I had never seen Julia Garner in any show until I watched “Ozark,” and I was completely blown away by her performance. So, when I was told the same actress was playing the title character in “Inventing Anna,” a Netflix show about real-life con artist Anna Delvey, I knew I had to watch it. Before starring in “Ozark” and “Inventing Anna,” Garner played Susan in the movie “The Perks of Being a Wallflower.” She is Jewish and describes herself as being “half-Israeli,” as she has relatives from Israel whom she visits often. And, fun fact, she is married to singer Mark Foster from the band Foster the People. 
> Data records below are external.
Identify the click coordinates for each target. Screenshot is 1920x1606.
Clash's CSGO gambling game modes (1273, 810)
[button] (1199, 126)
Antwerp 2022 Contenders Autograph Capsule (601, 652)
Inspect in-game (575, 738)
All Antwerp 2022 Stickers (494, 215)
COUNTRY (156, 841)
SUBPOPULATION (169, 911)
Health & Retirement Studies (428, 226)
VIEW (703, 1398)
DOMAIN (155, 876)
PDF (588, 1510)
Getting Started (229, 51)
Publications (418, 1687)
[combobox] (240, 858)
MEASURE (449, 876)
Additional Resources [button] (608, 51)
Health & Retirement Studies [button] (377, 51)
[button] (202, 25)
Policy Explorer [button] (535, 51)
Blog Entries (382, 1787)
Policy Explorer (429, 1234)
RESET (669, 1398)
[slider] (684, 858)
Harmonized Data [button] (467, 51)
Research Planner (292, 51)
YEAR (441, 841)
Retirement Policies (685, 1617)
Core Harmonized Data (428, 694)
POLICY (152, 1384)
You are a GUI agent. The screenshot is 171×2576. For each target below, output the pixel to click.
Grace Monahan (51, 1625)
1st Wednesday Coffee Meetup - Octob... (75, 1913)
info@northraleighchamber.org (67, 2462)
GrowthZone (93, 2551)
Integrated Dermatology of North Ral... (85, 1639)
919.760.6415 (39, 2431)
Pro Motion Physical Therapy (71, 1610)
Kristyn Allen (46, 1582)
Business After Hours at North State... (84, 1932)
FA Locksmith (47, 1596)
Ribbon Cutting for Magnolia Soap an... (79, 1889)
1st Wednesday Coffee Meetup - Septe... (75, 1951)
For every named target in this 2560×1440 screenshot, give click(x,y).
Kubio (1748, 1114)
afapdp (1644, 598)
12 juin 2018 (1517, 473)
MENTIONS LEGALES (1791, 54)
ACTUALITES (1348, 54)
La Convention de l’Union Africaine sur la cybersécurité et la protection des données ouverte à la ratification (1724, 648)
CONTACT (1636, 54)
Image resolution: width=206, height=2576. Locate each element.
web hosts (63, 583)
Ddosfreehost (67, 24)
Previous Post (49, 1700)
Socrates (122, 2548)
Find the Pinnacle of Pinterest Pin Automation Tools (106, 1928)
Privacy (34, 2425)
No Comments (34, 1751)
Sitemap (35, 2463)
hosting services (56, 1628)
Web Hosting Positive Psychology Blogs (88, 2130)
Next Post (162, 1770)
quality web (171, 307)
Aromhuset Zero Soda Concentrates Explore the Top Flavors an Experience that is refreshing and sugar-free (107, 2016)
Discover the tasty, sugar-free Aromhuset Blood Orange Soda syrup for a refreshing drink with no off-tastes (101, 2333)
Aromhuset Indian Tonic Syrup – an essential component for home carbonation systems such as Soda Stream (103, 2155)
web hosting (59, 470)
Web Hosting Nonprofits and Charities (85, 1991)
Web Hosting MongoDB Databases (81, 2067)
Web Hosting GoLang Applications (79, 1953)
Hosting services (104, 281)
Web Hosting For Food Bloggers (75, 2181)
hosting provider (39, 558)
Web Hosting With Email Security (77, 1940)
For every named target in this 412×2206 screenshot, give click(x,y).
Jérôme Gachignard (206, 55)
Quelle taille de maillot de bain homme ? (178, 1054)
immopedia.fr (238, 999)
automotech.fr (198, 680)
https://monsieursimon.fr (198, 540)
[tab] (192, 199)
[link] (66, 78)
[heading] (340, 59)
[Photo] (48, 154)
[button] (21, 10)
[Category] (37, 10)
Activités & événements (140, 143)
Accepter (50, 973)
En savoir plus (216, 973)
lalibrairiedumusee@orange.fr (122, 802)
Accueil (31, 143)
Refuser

  While the two roles she plays in “Ozark” and “Inventing Anna” are very different, they have more in common than you might initially think. In “Ozark,” Garner plays the character Ruth Langmore, a role which earned her two Primetime Emmy Awards in 2019 and 2020 for Outstanding Actress in a Drama Series, along with a Golden Globe nomination in 2020. Ruth comes from poverty, but uses her tremendous intelligence to first get involved in crime, but then to start her own businesses. Her personality is impressive and intimidating, and she is good at adapting to new situations and problems. As this character is fictional, Julia Garner had more creative freedom to shape the character she was playing. 

  In the new show “Inventing Anna,” Garner plays the adaptation of Anna Delvey, a smart fake heiress who dresses glamorously, but was imprisoned for stealing money and not paying off her debts. She presented herself as a different person to everyone she spoke to, and this was adapted very well into the show. This character, of course, is based on the real person Anna Sorokin, and the show was adapted from the article, “How Anna Delvey Tricked New York’s Party People” by Jessica Pressler, published by The Cut.  

  While one show is pure fiction and the other is based on real facts, Julia Garner is able to fully embody both roles. It makes me curious if it was a deliberate casting choice due to the similarities in the characters she was portraying. Both characters are intelligent, adaptable, and money-driven criminals trying to make a name for themselves in a world they have very little experience with. In addition Garner’s characters are tremendously charismatic. At some points it is hard not to root for them as they make a better life for themselves, even as the means to such a life are deplorable. 

  Scams like the one at the center of “Inventing Anna” are clearly in the public consciousness. Indeed, in the era of the popular show “Tinder Swindler” on Netflix, it seems like people are more and more fascinated by these tales of high -profile crimes where the extremely wealthy are taken advantage of. It is fascinating to see the comparisons between these female scammers like Delvey and male scammers on shows like “Tinder Swindler,” and to also examine the differences between stories of scammers in the real world and the completely fictional scammers on TV. The question that remains is: why are we so captivated by these stories of glamorized scams?